Extrait du document
Colonisation de Vénus
La colonisation de Vénus, la plus proche planète de la Terre, est une idée qui est à l'origine de plusieurs ouvrages de science-fiction datant de l'époque où les seules caractéristiques connues de Vénus (présence de nuage, taille) pouvaient laisser penser que celle-ci était un lieu en partie favorable à la présence de l'homme. Les sondes spatiales ont permis de découvrir dans les années 1960 un environnement particulièrement hostile : températures très élevées, pression atmosphérique équivalente à celle des profondeurs océaniques, atmosphère dépourvue d'oxygène et de vapeur d'eau mais saturée de dioxyde de carbone et d'acides, absence de champ magnétique protecteur. Les spéculations concernant une colonisation future se sont tournées vers la Lune et surtout vers Mars. Toutefois, de nouveaux scénarios de colonisation ont été élaborés récemment reposant sur l'implantation de colonies « flottantes » situées dans la région occupée par les nuages les plus élevés et caractérisée par un milieu moins hostile.

Exercice 1
Selon le texte sur la colonisation de Vénus, au cours de quelle décennie les sondes spatiales ont-elles révélé l'environnement hostile de la planète ?
Exercice 2
Reprenez le texte sur la colonisation de Vénus après sa dernière phrase et poursuivez-le.

Extrait de données
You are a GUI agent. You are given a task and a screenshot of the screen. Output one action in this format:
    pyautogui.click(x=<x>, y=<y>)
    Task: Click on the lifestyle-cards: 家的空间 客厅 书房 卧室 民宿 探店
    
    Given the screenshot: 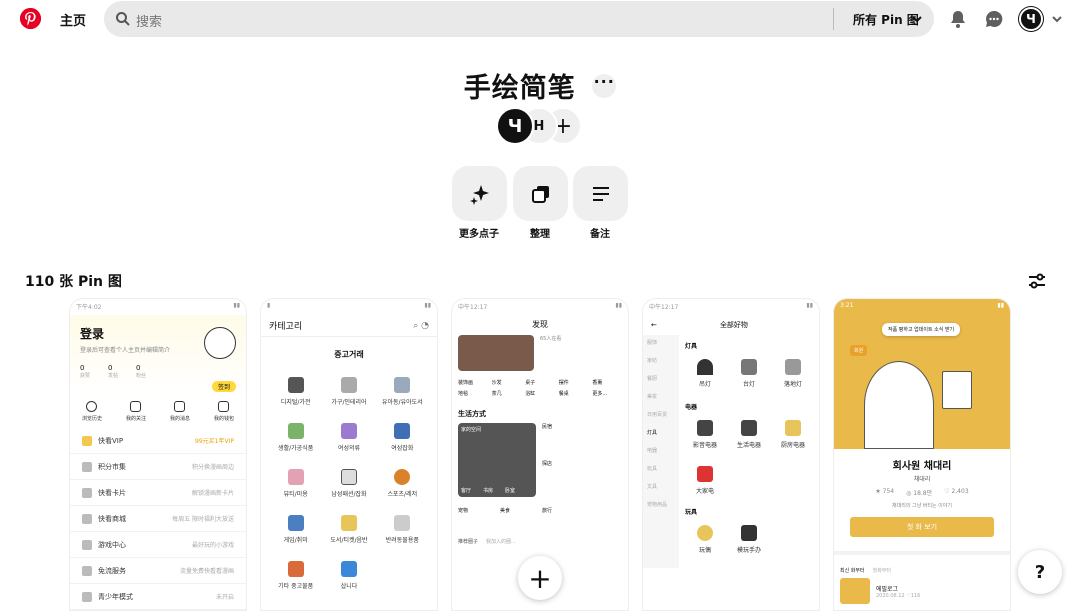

Réponse rédigée 1
Dans les années 1960.

Réponse rédigée 2
Raisons de colonisation
La colonisation des corps célestes est un pas vers la conquête de l'espace et implique une implantation permanente ou à long terme de l'Homme dans un environnement extérieur à la Terre. Stephen Hawking a émis l'idée que la colonisation de l'espace serait le meilleur moyen d'assurer la survie de l'homme[1]. Les autres raisons de colonisation spatiale incluent des intérêts économiques, des recherches scientifiques à long terme, etc. Avec les technologies actuelles, la seule zone de l'espace réaliste pour une colonisation est l'environnement direct de la Terre, c'est-à-dire la Lune, les astéroïdes géocroiseurs, Mars, et Vénus.
Avantages
Vénus a certaines similitudes avec la Terre ce qui rendrait la colonisation plus facile sous certains aspects. Ces similitudes, et sa proximité, ont fait que Vénus a été surnommée la « sœur jumelle de la Terre ».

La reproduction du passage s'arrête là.